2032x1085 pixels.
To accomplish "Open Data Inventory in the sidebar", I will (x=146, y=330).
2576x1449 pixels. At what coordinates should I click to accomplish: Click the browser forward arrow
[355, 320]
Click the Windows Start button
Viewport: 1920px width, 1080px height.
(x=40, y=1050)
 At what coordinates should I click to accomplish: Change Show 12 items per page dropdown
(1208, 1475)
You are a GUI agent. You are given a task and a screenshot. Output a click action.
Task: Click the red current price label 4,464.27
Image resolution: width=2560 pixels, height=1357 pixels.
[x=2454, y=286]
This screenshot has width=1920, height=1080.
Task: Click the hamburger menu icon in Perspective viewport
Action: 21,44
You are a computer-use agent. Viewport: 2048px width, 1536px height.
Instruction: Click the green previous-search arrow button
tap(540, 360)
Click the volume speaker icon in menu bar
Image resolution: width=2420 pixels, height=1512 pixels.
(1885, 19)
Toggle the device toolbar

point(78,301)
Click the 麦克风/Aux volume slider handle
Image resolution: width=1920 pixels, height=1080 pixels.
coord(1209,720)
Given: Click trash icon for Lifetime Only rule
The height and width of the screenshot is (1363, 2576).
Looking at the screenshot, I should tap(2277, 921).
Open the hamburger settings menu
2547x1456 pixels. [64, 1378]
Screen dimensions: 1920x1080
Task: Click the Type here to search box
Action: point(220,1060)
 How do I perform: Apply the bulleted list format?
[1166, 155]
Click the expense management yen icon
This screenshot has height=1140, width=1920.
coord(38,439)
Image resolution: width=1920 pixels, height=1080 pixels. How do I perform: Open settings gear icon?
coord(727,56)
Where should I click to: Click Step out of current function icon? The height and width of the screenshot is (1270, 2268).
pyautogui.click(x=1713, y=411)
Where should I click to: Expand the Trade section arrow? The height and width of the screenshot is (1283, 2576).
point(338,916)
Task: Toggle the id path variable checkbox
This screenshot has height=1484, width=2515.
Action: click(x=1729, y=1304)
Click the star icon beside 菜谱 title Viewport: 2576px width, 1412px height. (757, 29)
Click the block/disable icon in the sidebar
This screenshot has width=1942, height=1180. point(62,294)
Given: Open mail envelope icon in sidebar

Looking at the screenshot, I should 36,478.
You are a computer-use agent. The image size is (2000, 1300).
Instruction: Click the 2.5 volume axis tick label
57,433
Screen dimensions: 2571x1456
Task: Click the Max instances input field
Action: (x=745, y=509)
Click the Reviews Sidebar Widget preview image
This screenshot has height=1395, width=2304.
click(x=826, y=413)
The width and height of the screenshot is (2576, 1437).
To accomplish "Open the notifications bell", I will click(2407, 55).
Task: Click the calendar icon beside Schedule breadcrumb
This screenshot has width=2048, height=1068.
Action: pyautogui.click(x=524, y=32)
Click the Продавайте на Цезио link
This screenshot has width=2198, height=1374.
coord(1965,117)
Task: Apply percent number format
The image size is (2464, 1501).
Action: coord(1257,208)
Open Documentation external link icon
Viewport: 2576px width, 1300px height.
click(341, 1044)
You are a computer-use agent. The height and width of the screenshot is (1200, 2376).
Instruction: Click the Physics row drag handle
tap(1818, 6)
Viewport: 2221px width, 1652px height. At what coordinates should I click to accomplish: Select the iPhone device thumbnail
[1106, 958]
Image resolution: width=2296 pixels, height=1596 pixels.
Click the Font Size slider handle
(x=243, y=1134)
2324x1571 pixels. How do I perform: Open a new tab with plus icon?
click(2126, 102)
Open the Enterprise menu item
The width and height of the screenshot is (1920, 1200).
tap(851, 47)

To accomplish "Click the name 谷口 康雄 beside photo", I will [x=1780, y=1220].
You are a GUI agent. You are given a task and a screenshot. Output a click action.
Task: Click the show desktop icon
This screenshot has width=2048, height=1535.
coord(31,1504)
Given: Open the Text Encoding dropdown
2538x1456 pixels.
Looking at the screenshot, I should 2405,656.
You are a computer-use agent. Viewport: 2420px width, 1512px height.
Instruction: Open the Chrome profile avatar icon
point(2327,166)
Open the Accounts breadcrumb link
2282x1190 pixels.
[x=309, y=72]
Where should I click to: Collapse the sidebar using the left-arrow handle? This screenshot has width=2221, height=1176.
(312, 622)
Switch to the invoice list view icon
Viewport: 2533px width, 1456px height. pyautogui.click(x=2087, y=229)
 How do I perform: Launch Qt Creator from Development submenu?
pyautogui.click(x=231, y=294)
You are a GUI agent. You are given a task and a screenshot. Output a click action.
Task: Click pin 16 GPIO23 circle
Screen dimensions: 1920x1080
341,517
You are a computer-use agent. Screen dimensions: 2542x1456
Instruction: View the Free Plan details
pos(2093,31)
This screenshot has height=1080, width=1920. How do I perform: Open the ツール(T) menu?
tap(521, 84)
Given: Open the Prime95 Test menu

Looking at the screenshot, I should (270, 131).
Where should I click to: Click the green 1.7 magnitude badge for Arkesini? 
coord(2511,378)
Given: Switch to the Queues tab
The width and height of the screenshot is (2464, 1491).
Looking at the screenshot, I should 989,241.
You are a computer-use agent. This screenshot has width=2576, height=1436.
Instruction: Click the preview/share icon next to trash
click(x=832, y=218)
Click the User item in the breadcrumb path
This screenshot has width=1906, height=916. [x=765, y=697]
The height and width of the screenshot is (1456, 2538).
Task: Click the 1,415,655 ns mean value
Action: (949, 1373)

_Exercise directions_. Write out each record again, keeping every word as it is.

_Result for this task_.
2032x1085 pixels.
To accomplish "Open Data Inventory in the sidebar", I will (x=146, y=330).
2576x1449 pixels. At what coordinates should I click to accomplish: Click the browser forward arrow
[355, 320]
Click the Windows Start button
Viewport: 1920px width, 1080px height.
(x=40, y=1050)
 At what coordinates should I click to accomplish: Change Show 12 items per page dropdown
(1208, 1475)
You are a GUI agent. You are given a task and a screenshot. Output a click action.
Task: Click the red current price label 4,464.27
Image resolution: width=2560 pixels, height=1357 pixels.
[x=2454, y=286]
This screenshot has width=1920, height=1080.
Task: Click the hamburger menu icon in Perspective viewport
Action: 21,44
You are a computer-use agent. Viewport: 2048px width, 1536px height.
Instruction: Click the green previous-search arrow button
tap(540, 360)
Click the volume speaker icon in menu bar
Image resolution: width=2420 pixels, height=1512 pixels.
(1885, 19)
Toggle the device toolbar

point(78,301)
Click the 麦克风/Aux volume slider handle
Image resolution: width=1920 pixels, height=1080 pixels.
coord(1209,720)
Given: Click trash icon for Lifetime Only rule
The height and width of the screenshot is (1363, 2576).
Looking at the screenshot, I should tap(2277, 921).
Open the hamburger settings menu
2547x1456 pixels. [64, 1378]
Screen dimensions: 1920x1080
Task: Click the Type here to search box
Action: point(220,1060)
 How do I perform: Apply the bulleted list format?
[1166, 155]
Click the expense management yen icon
This screenshot has height=1140, width=1920.
coord(38,439)
Image resolution: width=1920 pixels, height=1080 pixels. How do I perform: Open settings gear icon?
coord(727,56)
Where should I click to: Click Step out of current function icon? The height and width of the screenshot is (1270, 2268).
pyautogui.click(x=1713, y=411)
Where should I click to: Expand the Trade section arrow? The height and width of the screenshot is (1283, 2576).
point(338,916)
Task: Toggle the id path variable checkbox
This screenshot has height=1484, width=2515.
Action: click(x=1729, y=1304)
Click the star icon beside 菜谱 title Viewport: 2576px width, 1412px height. (757, 29)
Click the block/disable icon in the sidebar
This screenshot has width=1942, height=1180. point(62,294)
Given: Open mail envelope icon in sidebar

Looking at the screenshot, I should 36,478.
You are a computer-use agent. The image size is (2000, 1300).
Instruction: Click the 2.5 volume axis tick label
57,433
Screen dimensions: 2571x1456
Task: Click the Max instances input field
Action: (x=745, y=509)
Click the Reviews Sidebar Widget preview image
This screenshot has height=1395, width=2304.
click(x=826, y=413)
The width and height of the screenshot is (2576, 1437).
To accomplish "Open the notifications bell", I will click(2407, 55).
Task: Click the calendar icon beside Schedule breadcrumb
This screenshot has width=2048, height=1068.
Action: pyautogui.click(x=524, y=32)
Click the Продавайте на Цезио link
This screenshot has width=2198, height=1374.
coord(1965,117)
Task: Apply percent number format
The image size is (2464, 1501).
Action: coord(1257,208)
Open Documentation external link icon
Viewport: 2576px width, 1300px height.
click(341, 1044)
You are a computer-use agent. The height and width of the screenshot is (1200, 2376).
Instruction: Click the Physics row drag handle
tap(1818, 6)
Viewport: 2221px width, 1652px height. At what coordinates should I click to accomplish: Select the iPhone device thumbnail
[1106, 958]
Image resolution: width=2296 pixels, height=1596 pixels.
Click the Font Size slider handle
(x=243, y=1134)
2324x1571 pixels. How do I perform: Open a new tab with plus icon?
click(2126, 102)
Open the Enterprise menu item
The width and height of the screenshot is (1920, 1200).
tap(851, 47)

To accomplish "Click the name 谷口 康雄 beside photo", I will [x=1780, y=1220].
You are a GUI agent. You are given a task and a screenshot. Output a click action.
Task: Click the show desktop icon
This screenshot has width=2048, height=1535.
coord(31,1504)
Given: Open the Text Encoding dropdown
2538x1456 pixels.
Looking at the screenshot, I should 2405,656.
You are a computer-use agent. Viewport: 2420px width, 1512px height.
Instruction: Open the Chrome profile avatar icon
point(2327,166)
Open the Accounts breadcrumb link
2282x1190 pixels.
[x=309, y=72]
Where should I click to: Collapse the sidebar using the left-arrow handle? This screenshot has width=2221, height=1176.
(312, 622)
Switch to the invoice list view icon
Viewport: 2533px width, 1456px height. pyautogui.click(x=2087, y=229)
 How do I perform: Launch Qt Creator from Development submenu?
pyautogui.click(x=231, y=294)
You are a GUI agent. You are given a task and a screenshot. Output a click action.
Task: Click pin 16 GPIO23 circle
Screen dimensions: 1920x1080
341,517
You are a computer-use agent. Screen dimensions: 2542x1456
Instruction: View the Free Plan details
pos(2093,31)
This screenshot has height=1080, width=1920. How do I perform: Open the ツール(T) menu?
tap(521, 84)
Given: Open the Prime95 Test menu

Looking at the screenshot, I should (270, 131).
Where should I click to: Click the green 1.7 magnitude badge for Arkesini? 
coord(2511,378)
Given: Switch to the Queues tab
The width and height of the screenshot is (2464, 1491).
Looking at the screenshot, I should 989,241.
You are a computer-use agent. This screenshot has width=2576, height=1436.
Instruction: Click the preview/share icon next to trash
click(x=832, y=218)
Click the User item in the breadcrumb path
This screenshot has width=1906, height=916. [x=765, y=697]
The height and width of the screenshot is (1456, 2538).
Task: Click the 1,415,655 ns mean value
Action: (949, 1373)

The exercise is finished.